Fractography is the study of the fracture surfaces of materials. Fractographic methods are routinely used to determine the cause of failure in engineering structures, especially in product failure and the practice of forensic engineering or failure analysis. In material science research, fractography is used to develop and evaluate theoretical models of crack growth behavior.

One of the aims of fractographic examination is to determine the cause of failure by studying the characteristics of a fractured surface. Different types of crack growth (e.g. fatigue, stress corrosion cracking, hydrogen embrittlement) produce characteristic features on the surface, which can be used to help identify the failure mode. The overall pattern of cracking can be more important than a single crack, however, especially in the case of brittle materials like ceramics and glasses.

Medical jurisprudence

Medical jurisprudence or legal medicine is the branch of science and medicine involving the study and application of scientific and medical knowledge to legal problems, such as inquests, and in the field of law. As modern medicine is a legal creation, regulated by the state, and medicolegal cases involving death, rape, paternity, etc. require a medical practitioner to produce evidence and appear as an expert witness, these two fields have traditionally been interdependent.Forensic medicine, which includes forensic pathology, is a narrower frontline field which involves the collection, documentation, analysis and presentation of objective information (medical evidence) for use in the legal system.

Palm print

A palm print refers to an image acquired of the palm region of the hand. It can be either an online image (i.e. taken by a scanner or CCD) or offline image where the image is taken with ink and paper.The palm itself consists of principal lines, wrinkles (secondary lines), and epidermal ridges. It differs to a fingerprint in that it also contains other information such as texture, indents and marks which can be used when comparing one palm to another.

Palm prints can be used for criminal, forensic, or commercial applications. Palm prints, typically from the butt of the palm, are often found at crime scenes as the result of the offender's gloves slipping during the commission of the crime, and thus exposing part of the unprotected hand.

Perry Mason syndrome

The Perry Mason syndrome is the manner in which the television crime drama Perry Mason (1957–1966) may have affected perceptions of the United States legal system among defendants and jurors.

Pollen calendar

A pollen calendar is used to show the peak pollen times for different types of plant pollen, which causes allergic reactions in certain people.

Skid mark

A skid mark is the visible mark left by any solid which moves against another, and is an important aspect of trace evidence analysis in forensic science and forensic engineering. Skid marks caused by tires on roads occur when a vehicle wheel stops rolling and slides or spins on the surface of the road. Skid marks can be analyzed to find the maximum and minimum vehicle speed prior to an impact or incident. Skidding can also occur on black ice or diesel deposits on the road and may not leave a mark at all.

Trace evidence

Trace evidence is created when objects make contact. The material is often transferred by heat or induced by contact friction.

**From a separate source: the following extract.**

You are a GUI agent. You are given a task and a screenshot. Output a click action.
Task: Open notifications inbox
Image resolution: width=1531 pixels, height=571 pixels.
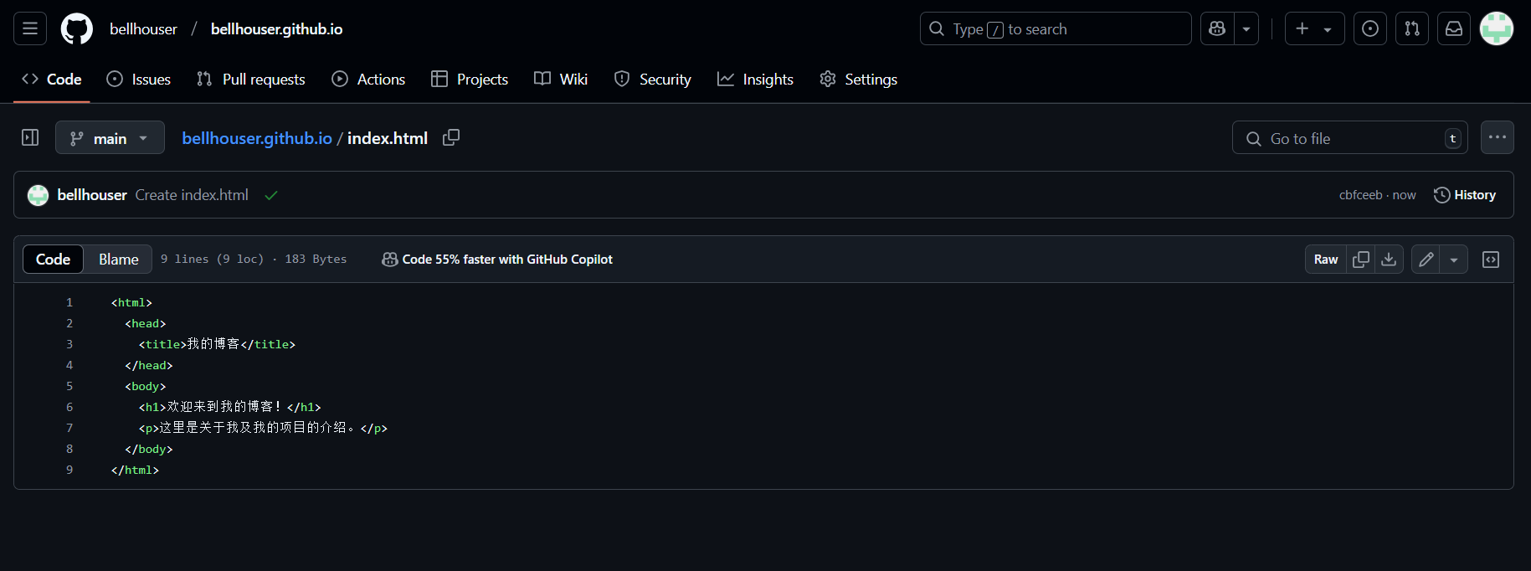(x=1454, y=29)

The importance of trace evidence in criminal investigations was shown by Dr. Edmond Locard in the early 20th Century. Since then, forensic scientists use trace evidence to reconstruct crimes and to describe the people, places, and things involved in them. Studies of homicides published in the forensic science literature show how trace evidence is used to solve crimes. Trace evidence is important in accident investigation, where the movement of one part against another will often leave a tell-tale mark. Such analysis is of great use in forensic engineering.